TASK DESCRIPTION: Output only the lines below that start at the line containing "Viewport: 372px width, 168px height." and end at the line containing "Open Component-Specific Content", with both ends kept.

Segment Open

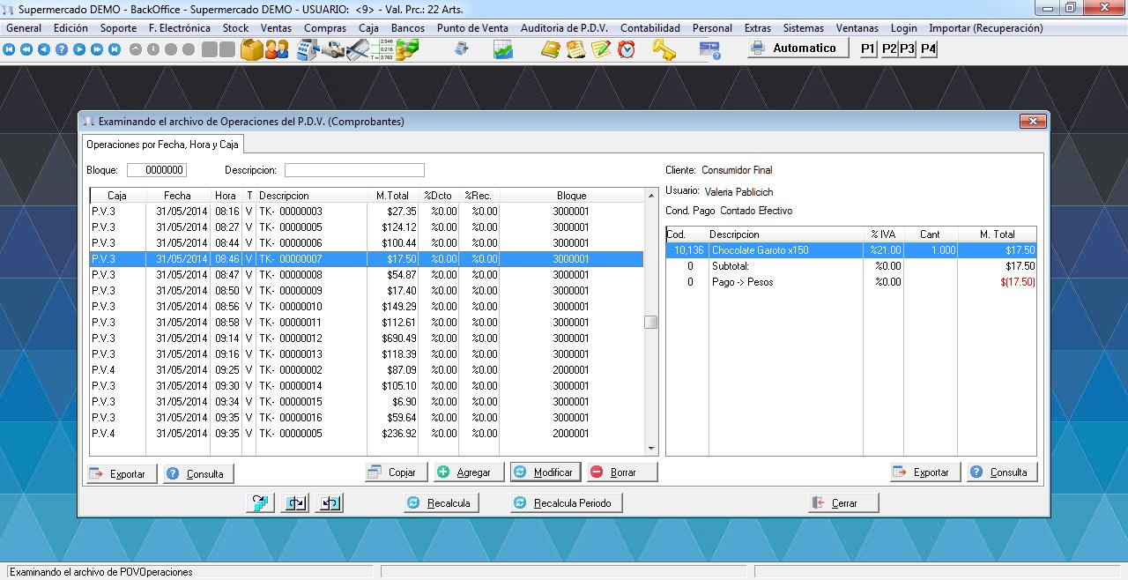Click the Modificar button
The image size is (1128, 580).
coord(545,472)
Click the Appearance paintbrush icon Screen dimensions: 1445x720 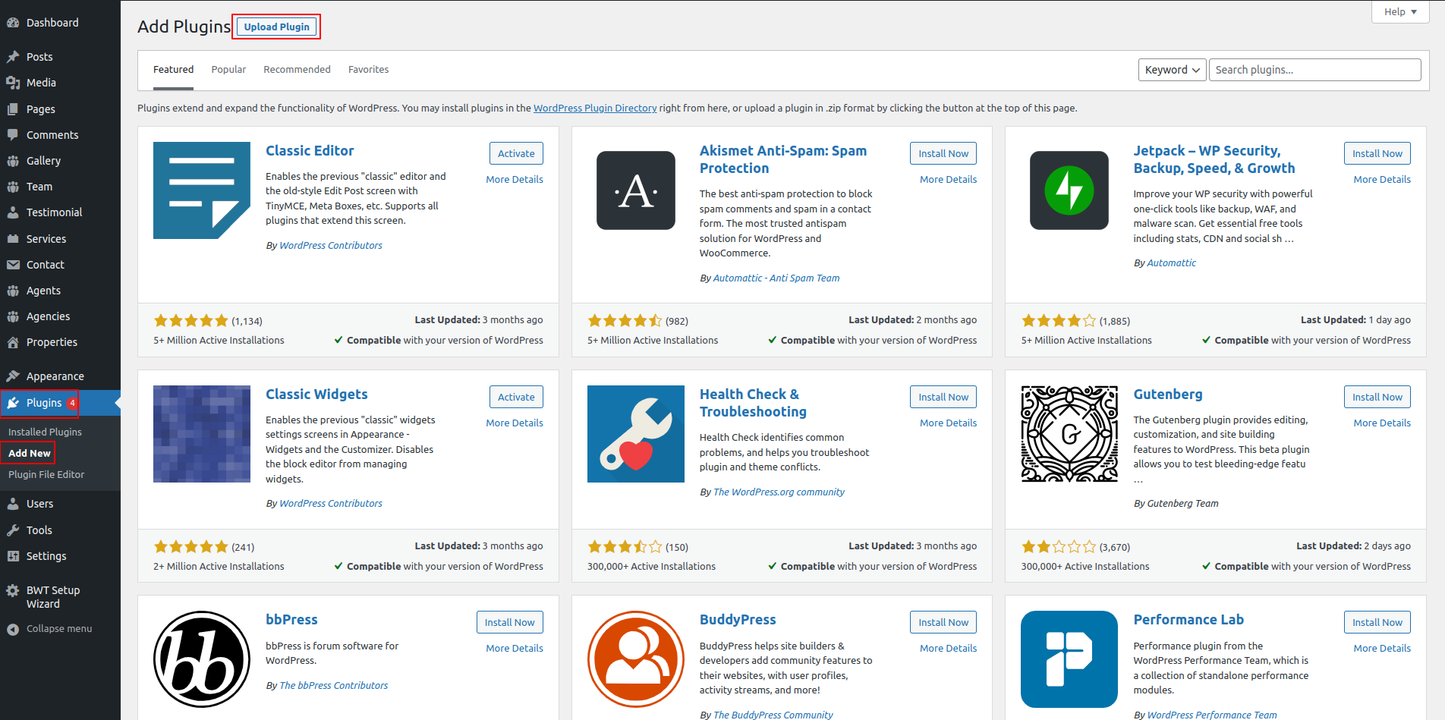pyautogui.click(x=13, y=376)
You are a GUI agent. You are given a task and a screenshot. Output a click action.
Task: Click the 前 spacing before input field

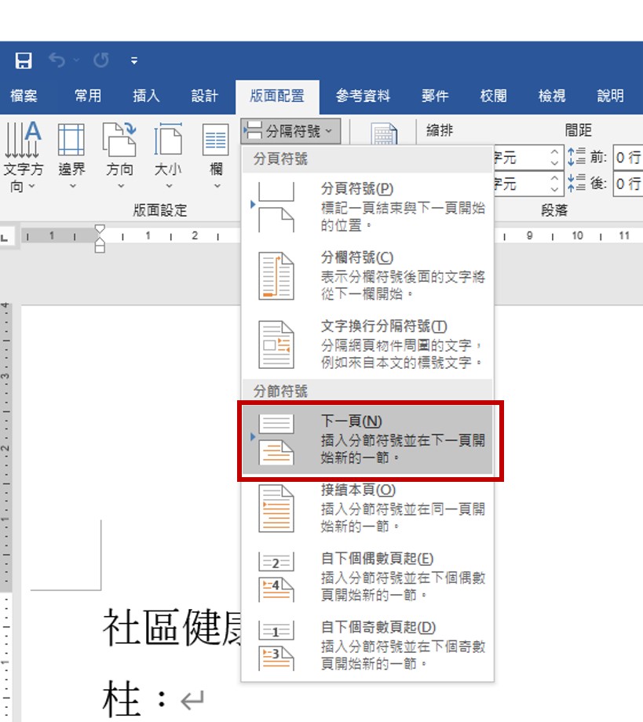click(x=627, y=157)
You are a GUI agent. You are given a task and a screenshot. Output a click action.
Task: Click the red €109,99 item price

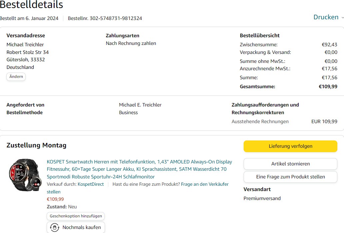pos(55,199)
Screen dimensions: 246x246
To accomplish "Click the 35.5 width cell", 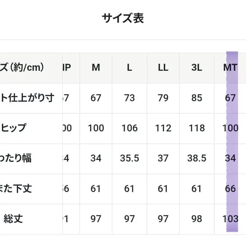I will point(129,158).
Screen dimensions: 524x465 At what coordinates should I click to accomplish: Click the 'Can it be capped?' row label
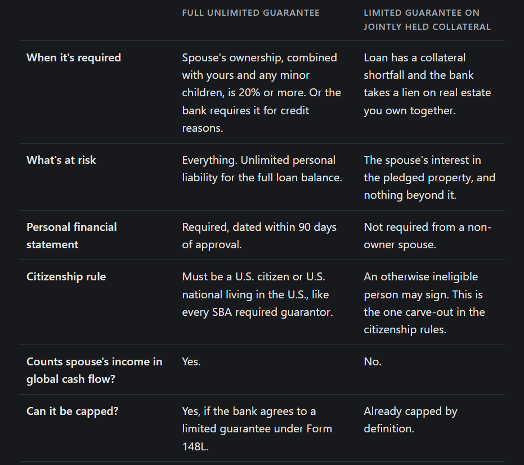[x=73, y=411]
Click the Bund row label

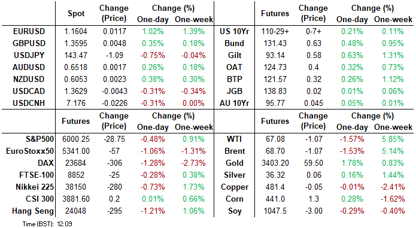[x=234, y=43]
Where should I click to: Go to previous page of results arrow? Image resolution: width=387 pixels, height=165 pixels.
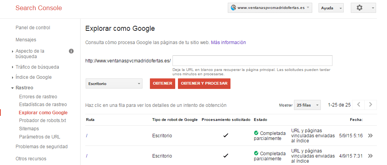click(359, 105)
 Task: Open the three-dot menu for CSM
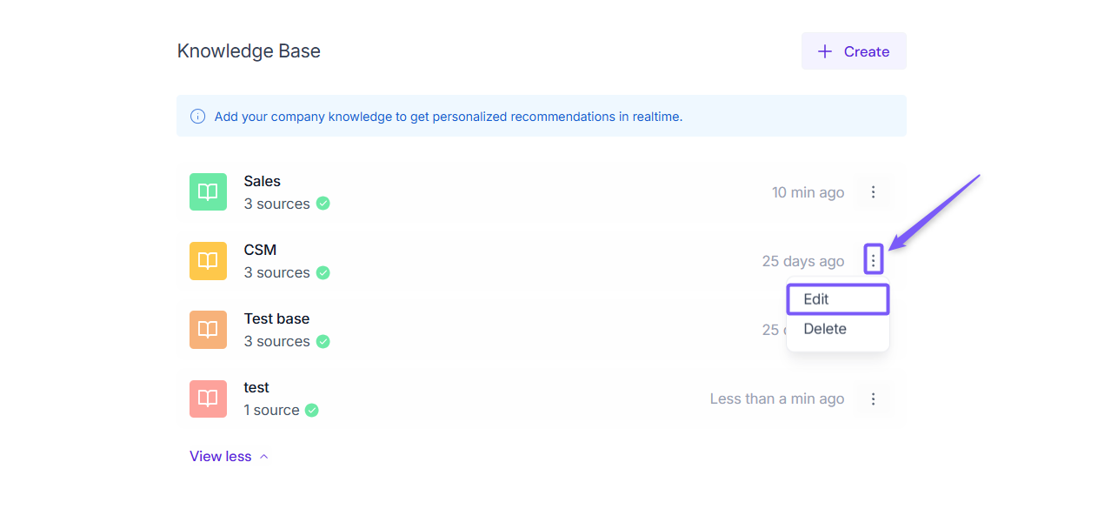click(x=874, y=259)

Segment Closed
Segment Open

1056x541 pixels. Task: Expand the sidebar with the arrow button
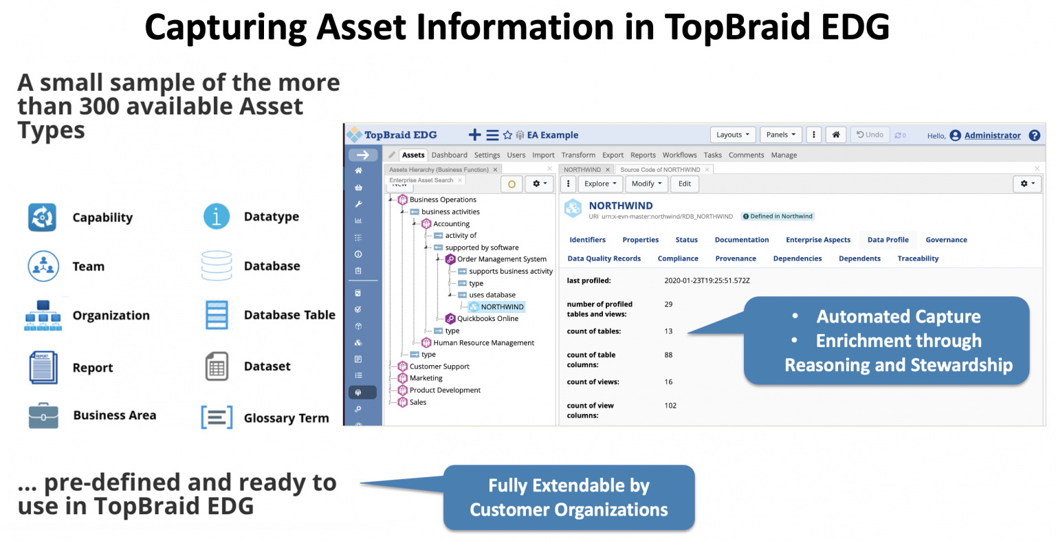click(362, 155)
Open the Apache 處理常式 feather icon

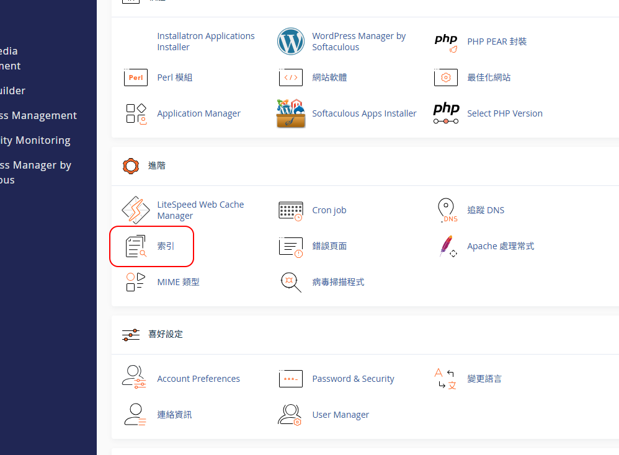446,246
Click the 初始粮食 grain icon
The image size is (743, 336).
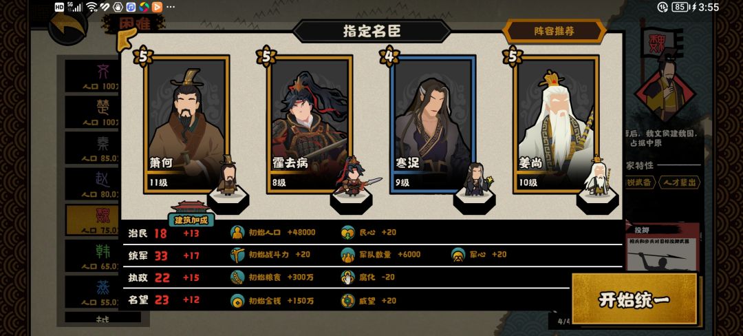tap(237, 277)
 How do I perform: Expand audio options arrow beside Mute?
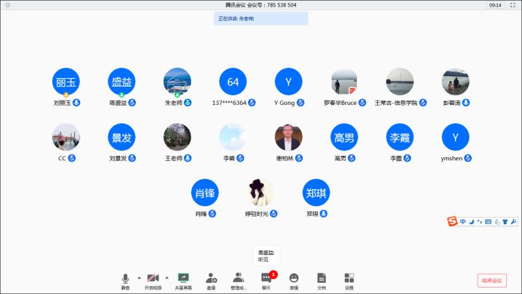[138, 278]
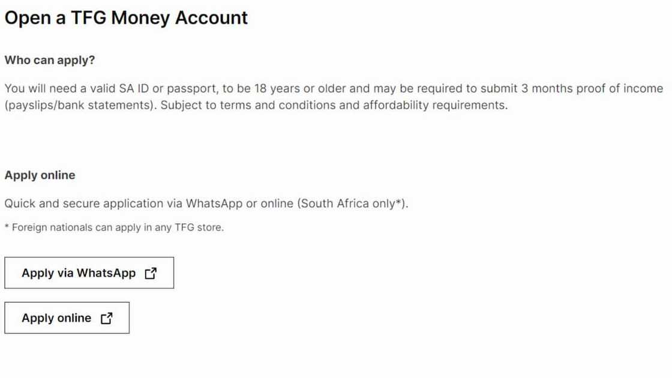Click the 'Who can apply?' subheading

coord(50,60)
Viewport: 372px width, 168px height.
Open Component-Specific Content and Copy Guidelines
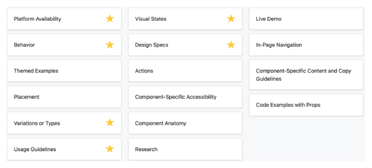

Segment Closed

THE ANSWER:
Viewport: 372px width, 168px height.
Open Component-Specific Content and Copy Guidelines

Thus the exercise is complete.